De stoïcijnen spraken over ‘propatheiai ‘ of pre-emoties als ze het over die eerste reflexen en emotionele reacties hadden. Het zijn de automatische reacties die opkomen vóór we bewust kiezen hoe te reageren. Denk aan de schrik als iemand plots je naam roept, of de spanning in je borst als een e-mail met “dringend” binnenkomt. De stoïcijnen zeiden: die pre-emotie is niet het probleem, dat is nog niet een echte emotie. Wat telt, is wat u daarna doet. Uw ‘hegemonikon’ (hersenschors) moet nog instemmen met het beeld dat uw pre-emotie u voorschotelt. Pas nadat u dat gedaan hebt ontstaat er een echte emotie.


In moderne termen herkennen we dit mechanisme in de werking van ons brein. De amygdala, het deel van ons reptielenbrein (limbisch stelsel) dat emoties razendsnel aanstuurt, vuurt signalen af nog vóór de prefrontale cortex, het deel dat nadenkt en nuanceert, kan ingrijpen. Neurowetenschappers spreken hier over het “low road–high road”-model van emotionele verwerking. De eerste route is snel en instinctief (de pre-emotie), de tweede is traag en rationeel (de bewuste evaluatie). De laatste is wat de stoïcijnen een emotie noemen. De pre-emotie is automatisch en onvermijdelijk, maar de emotie kan met de rede in goede banen worden geleid.

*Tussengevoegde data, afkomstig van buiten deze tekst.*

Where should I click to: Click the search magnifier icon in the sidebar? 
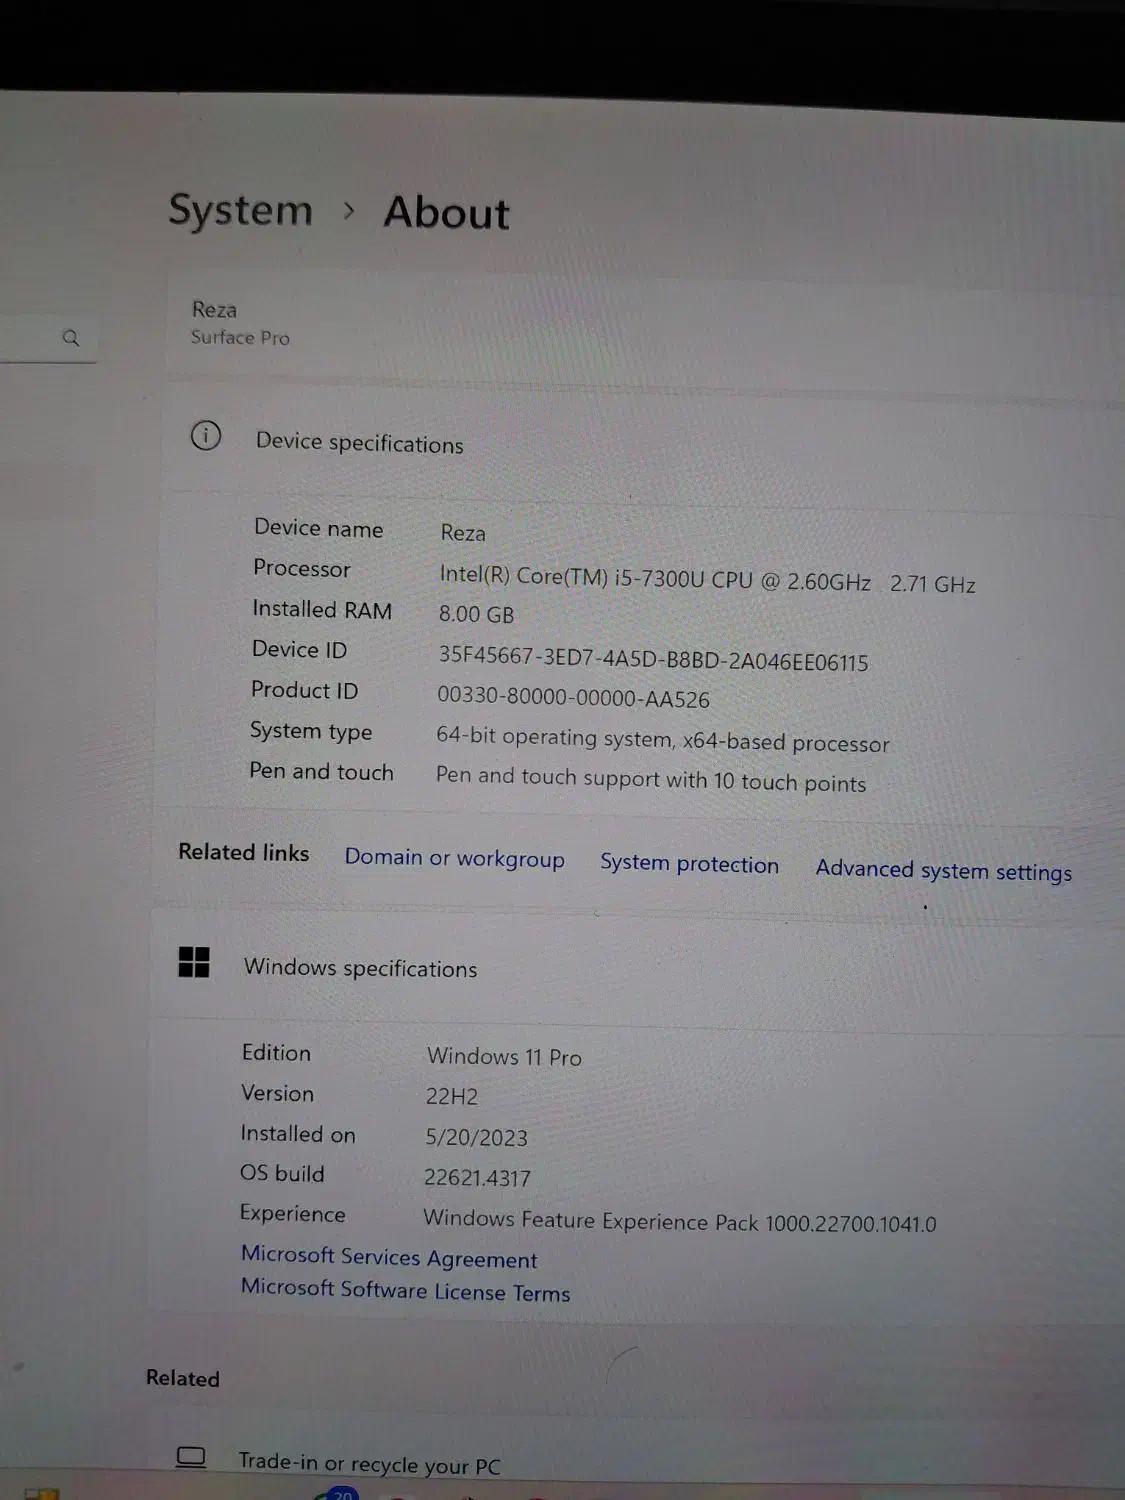(x=70, y=338)
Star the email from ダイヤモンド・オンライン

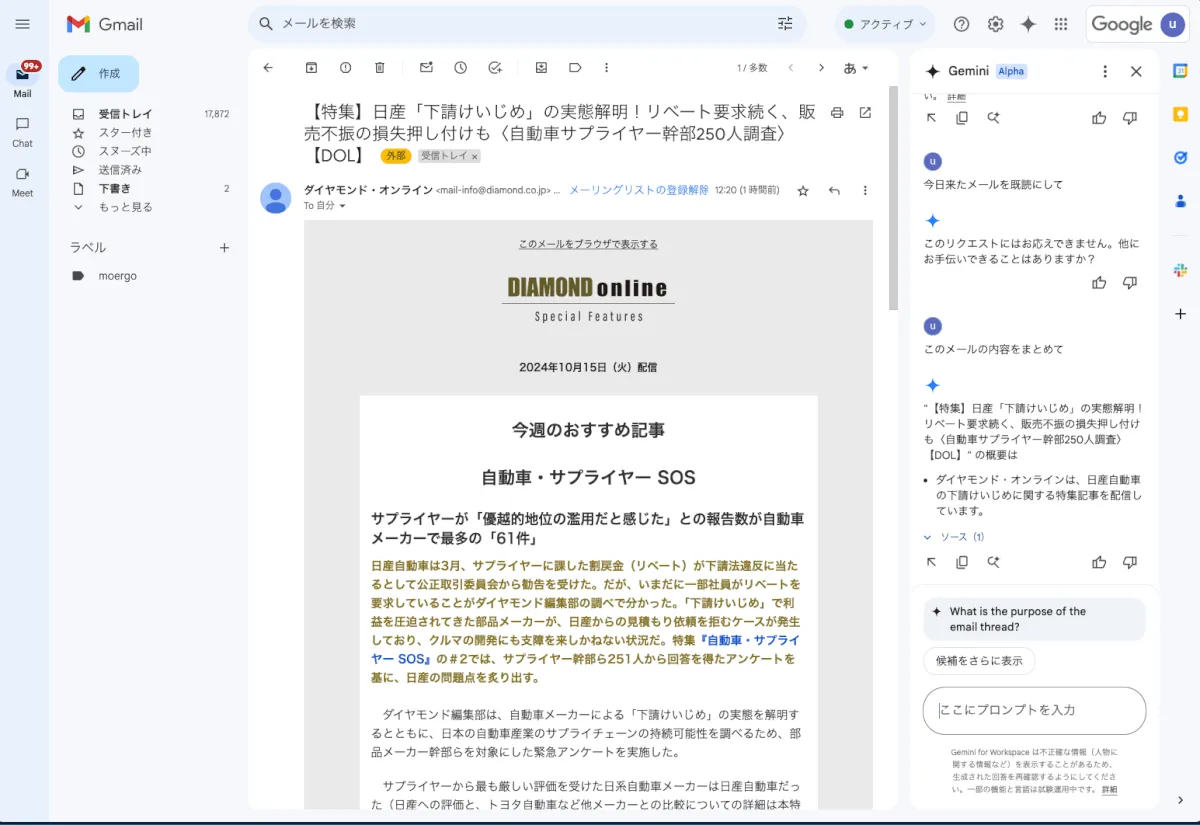coord(802,190)
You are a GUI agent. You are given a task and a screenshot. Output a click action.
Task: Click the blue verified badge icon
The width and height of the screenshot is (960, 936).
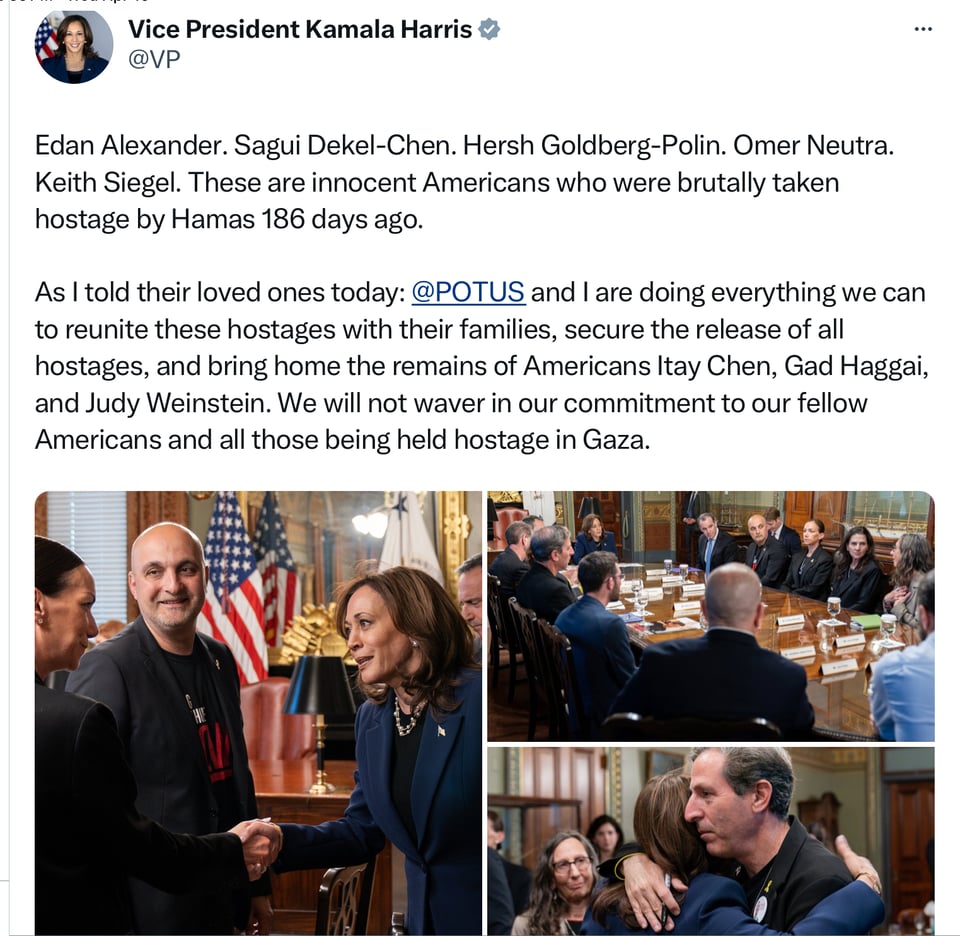point(489,29)
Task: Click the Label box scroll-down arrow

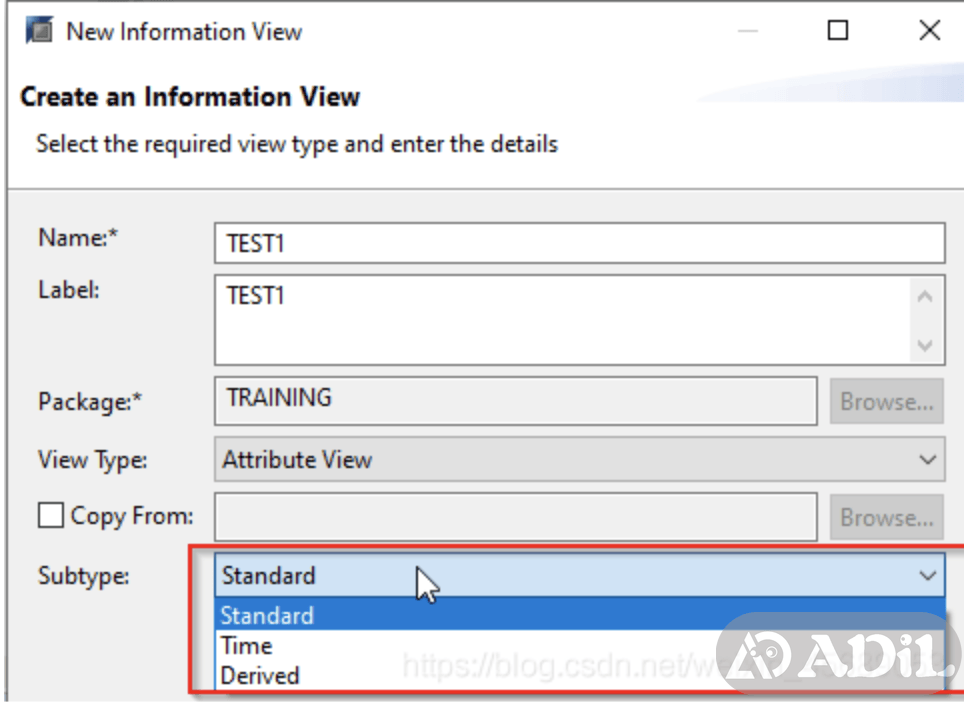Action: [x=925, y=345]
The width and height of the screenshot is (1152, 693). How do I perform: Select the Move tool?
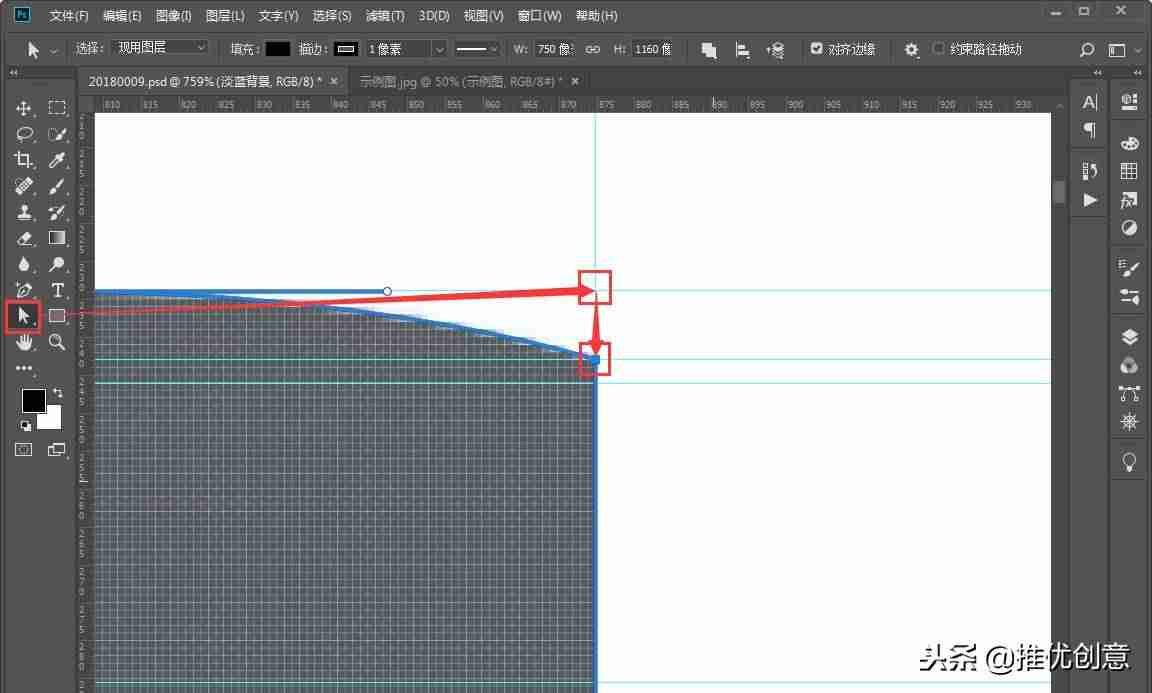[x=24, y=108]
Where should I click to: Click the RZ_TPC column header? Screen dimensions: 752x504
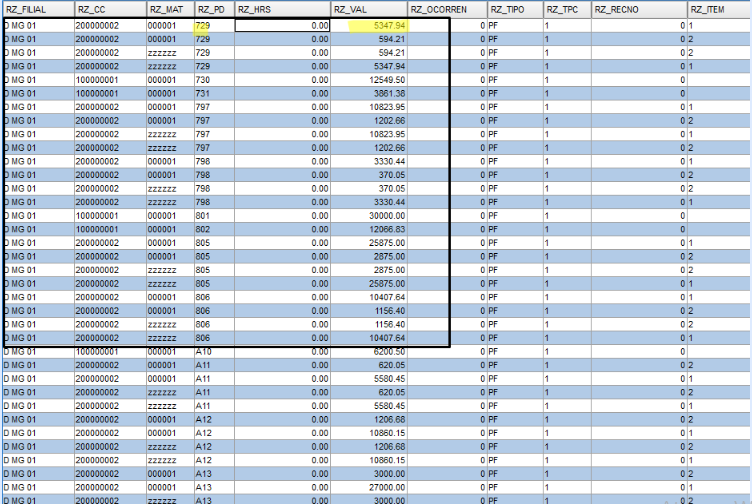(567, 9)
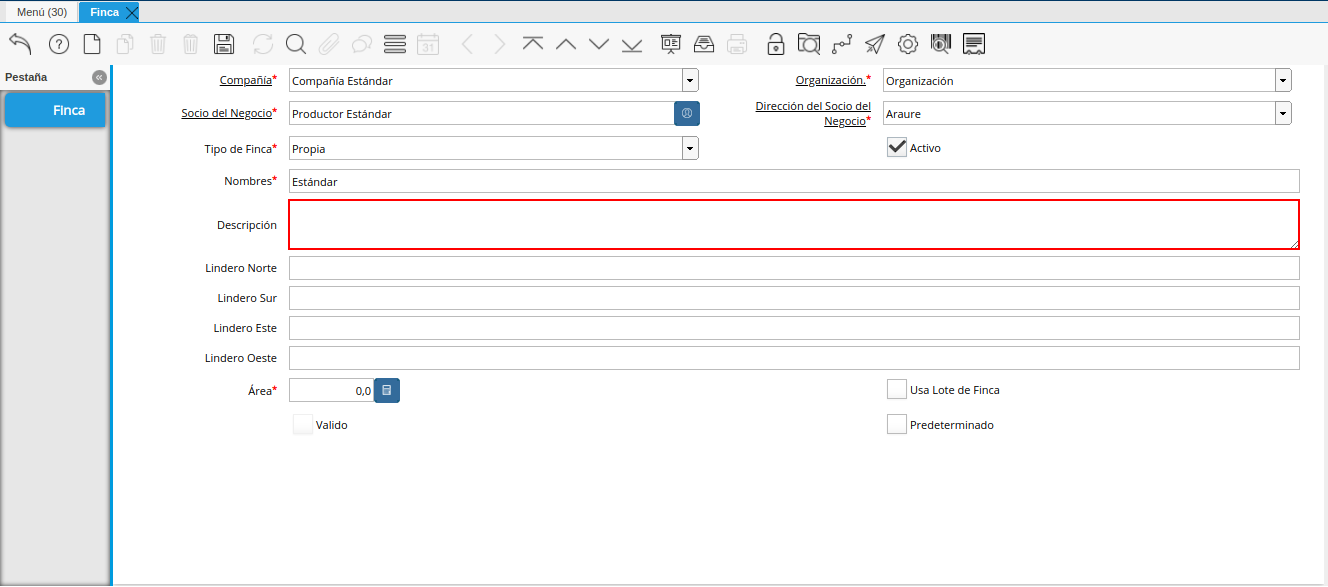Screen dimensions: 1328x587
Task: Click the gear process icon in toolbar
Action: pyautogui.click(x=908, y=44)
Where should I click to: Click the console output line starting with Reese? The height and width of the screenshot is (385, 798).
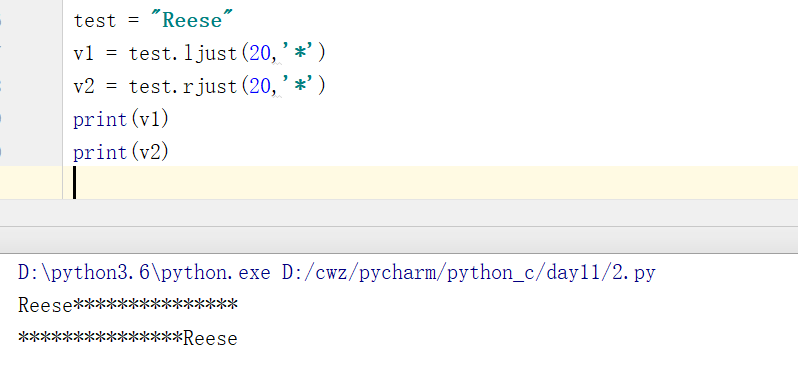[128, 306]
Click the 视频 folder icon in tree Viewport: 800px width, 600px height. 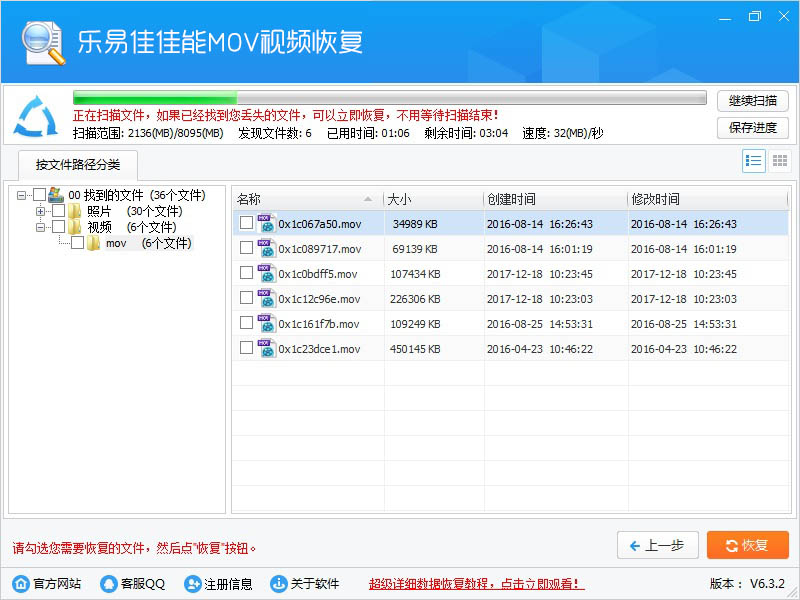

Om dat mogelijk te maken streven stoïcijnen naar ‘prosoche’, aandachtige opmerkzaamheid. Waar de stoïcijnen zich oefenden in ‘prosoche’  zien we nu dezelfde principes terug in moderne cognitieve gedragstherapie (CGT) en mindfulness. Het gaat er niet om emoties te onderdrukken, maar om de fractie van een seconde tussen stimulus en reactie bewust te maken. In die ruimte ligt vrijheid: het vermogen om te kiezen hoe u handelt in plaats van meegesleurd te worden. De pre-emotie is dus niet iets om te vermijden, maar iets om te herkennen. Ze is de echo van onze biologie en tegelijk het startpunt van onze autonomie.